*** Opening Records to use ***

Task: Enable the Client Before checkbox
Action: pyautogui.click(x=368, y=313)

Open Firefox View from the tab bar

*** Closing Records to use ***
*** Opening Records to use ***

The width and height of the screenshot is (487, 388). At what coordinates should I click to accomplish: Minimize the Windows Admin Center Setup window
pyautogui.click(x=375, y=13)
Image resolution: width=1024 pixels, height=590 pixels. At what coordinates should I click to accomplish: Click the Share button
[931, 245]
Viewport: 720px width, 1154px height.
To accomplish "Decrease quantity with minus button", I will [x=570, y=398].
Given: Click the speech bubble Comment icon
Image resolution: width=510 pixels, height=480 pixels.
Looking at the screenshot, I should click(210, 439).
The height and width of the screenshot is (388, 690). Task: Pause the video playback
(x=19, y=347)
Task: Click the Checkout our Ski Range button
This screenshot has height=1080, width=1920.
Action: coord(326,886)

*** Closing Records to use ***

- _Task item_
Print, without alteration, only the lines above between the one holding "Image resolution: width=1024" and the one holding "Given: Click the speech bubble Comment icon", inclusive.

- _Exercise result_
Image resolution: width=1024 pixels, height=590 pixels. At what coordinates should I click to accomplish: Click the Share button
[931, 245]
Viewport: 720px width, 1154px height.
To accomplish "Decrease quantity with minus button", I will [x=570, y=398].
Given: Click the speech bubble Comment icon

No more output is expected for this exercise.